Workplace flexibility programs benefit employers of all sizes and industries, resulting in increased employee job satisfaction, lower turnover and lower insurance costs, according to a new report.
Published by the When Work Works initiative of the Families and Work Institute (FWI) and the Society for Human Resource Management (SHRM), Workplace Flexibility in the United States: A Status Report debunks myths about workplace flexibility and documents the connection among flexible workplaces and business results that matter to employers.
“As the economy, and the employers and employees that comprise it, move forward through a time of ever greater work and home-life demands, workplace flexibility becomes more than a favour or benefit for employees,” said the report. “It becomes a strategic necessity to keep employees and employers working and living well.”

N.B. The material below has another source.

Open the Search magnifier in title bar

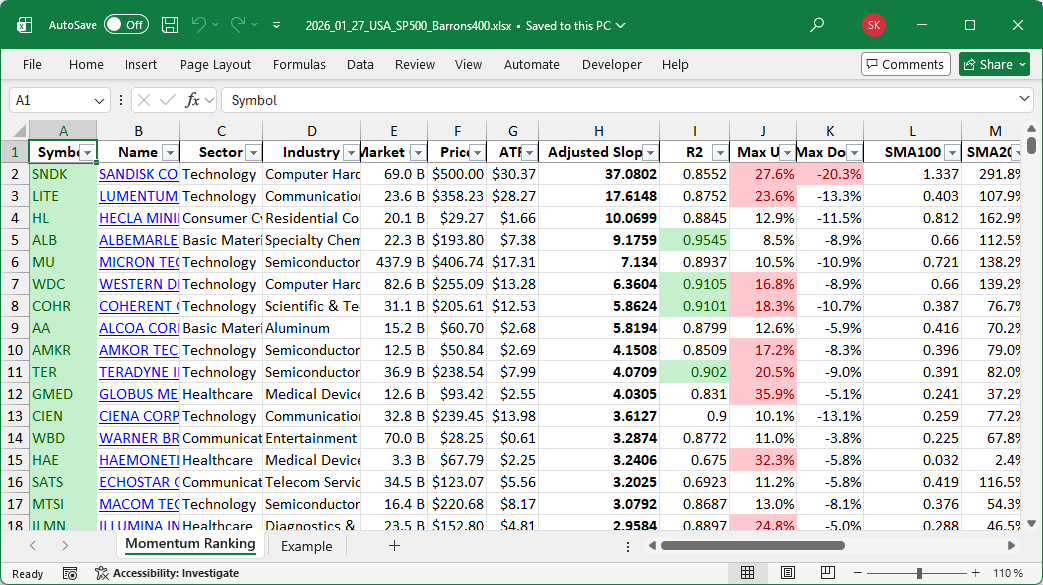click(x=817, y=25)
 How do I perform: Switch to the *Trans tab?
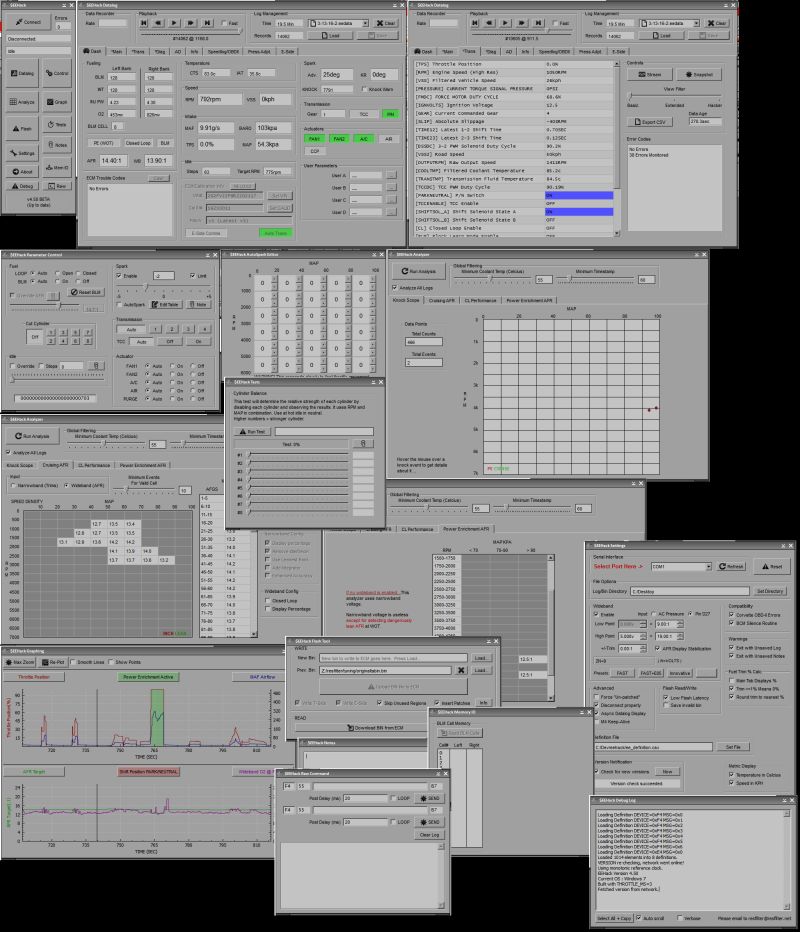pyautogui.click(x=136, y=52)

A common assumption about workplace flexibility is that small employers are less flexible than large employers because of cost. But while 38 per cent of large employers (500 or more employees) said the costs of flexibility or limited funds was an obstacle to flexibility, less than 32 per cent of small organizations said the same thing, found the report.
“The assumption is that if you give employees an inch, they take a mile. But that’s not the case,” said Ellen Galinsky, FWI’s president and co-author of the report. “Overall, 11 per cent of employees with access to daily schedule flexibility use it several times a month or more, 70 per cent use it once a month or less and the remaining 19 per cent never use it.”